— Work item —
Output begins at the line with "Where should I" and ends at the last line of the records below. Copy each line in that span exactly, and leave out pictures.

(Collected data)
================
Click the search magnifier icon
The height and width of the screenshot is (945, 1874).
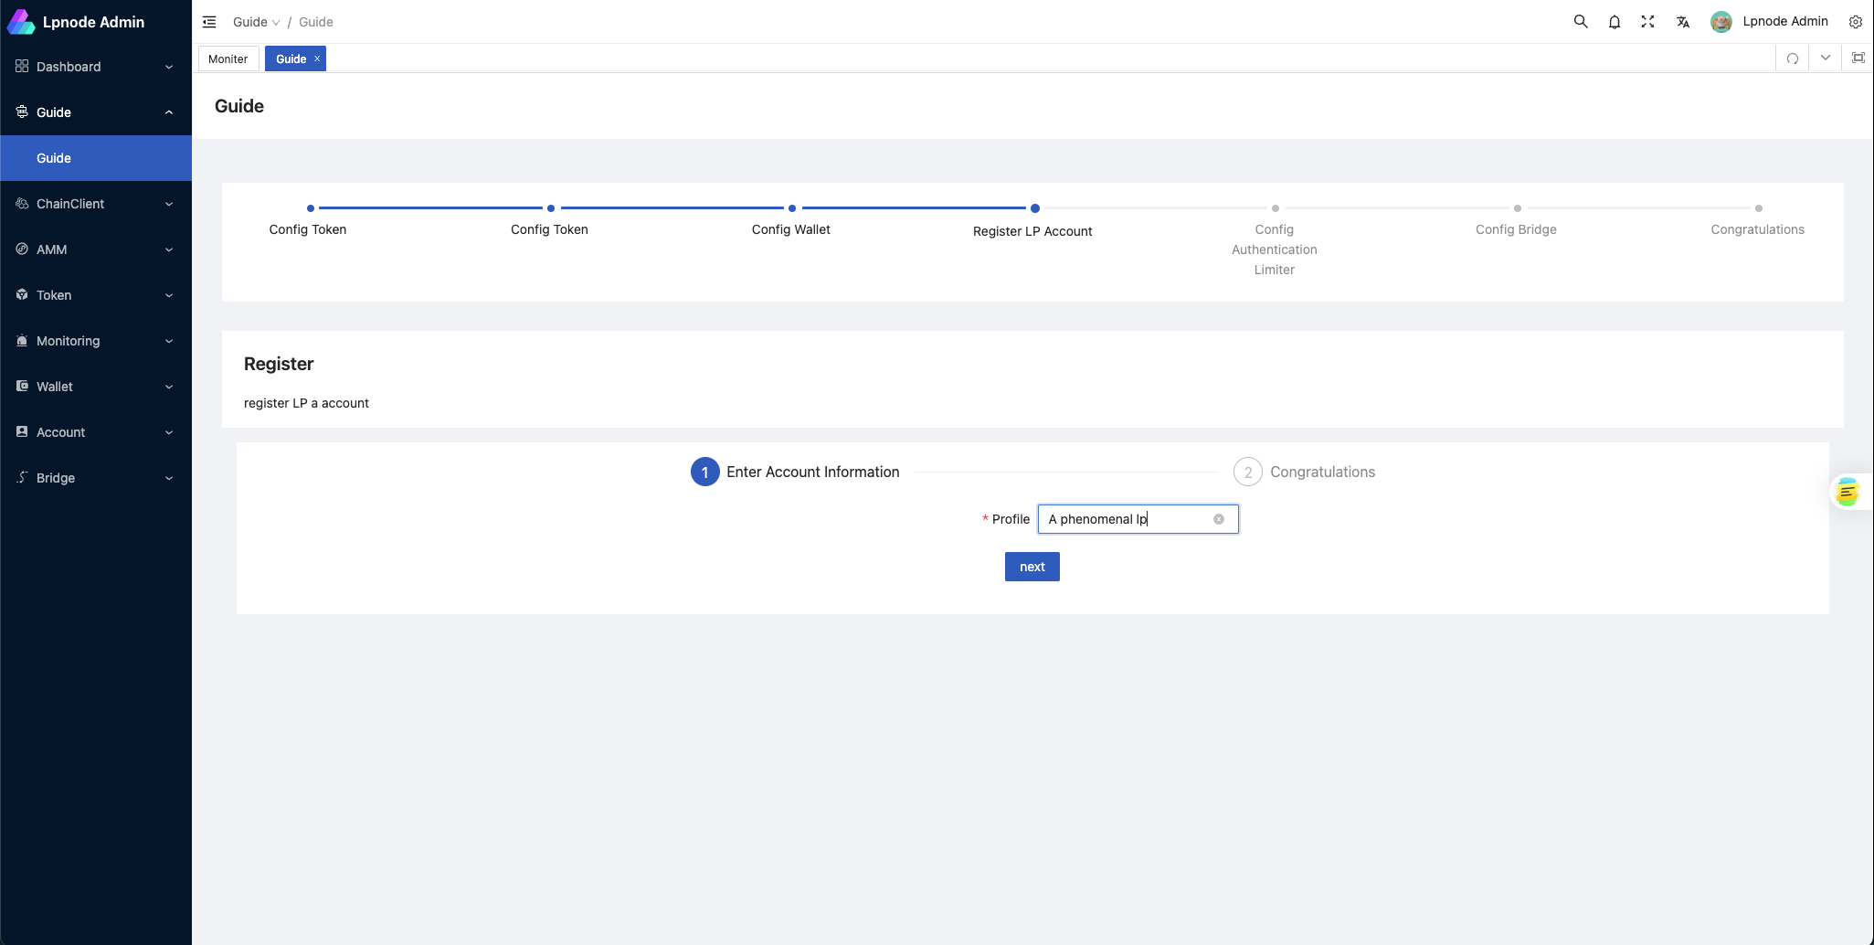tap(1580, 22)
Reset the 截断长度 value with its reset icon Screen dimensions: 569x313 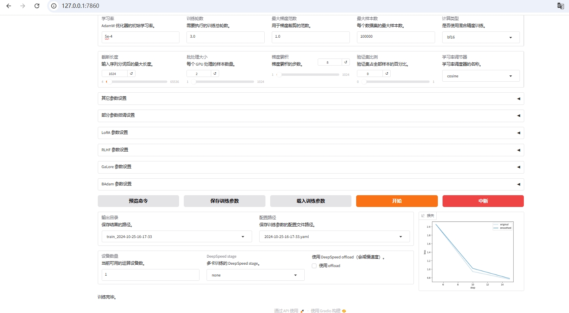(132, 73)
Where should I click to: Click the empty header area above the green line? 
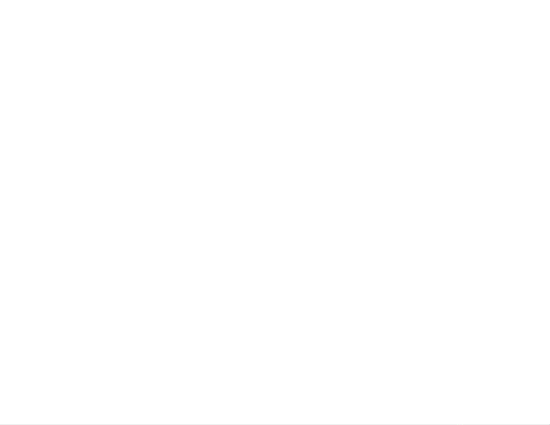click(x=275, y=18)
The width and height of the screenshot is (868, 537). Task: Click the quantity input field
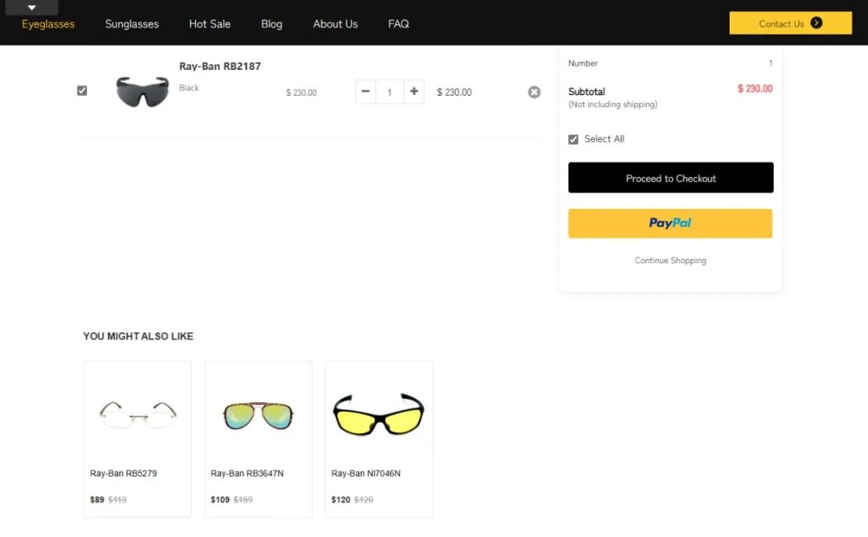point(390,92)
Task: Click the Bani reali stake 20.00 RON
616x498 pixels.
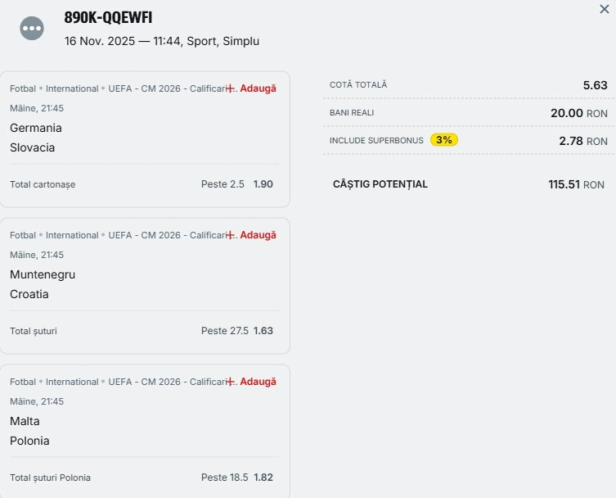Action: (x=578, y=113)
================
— Task output —
Where should I click to: Click the empty header area above the green line? 
click(x=275, y=18)
The width and height of the screenshot is (868, 537). Task: Click the quantity input field
point(390,92)
Task: Click the Bani reali stake 20.00 RON
616x498 pixels.
Action: (x=578, y=113)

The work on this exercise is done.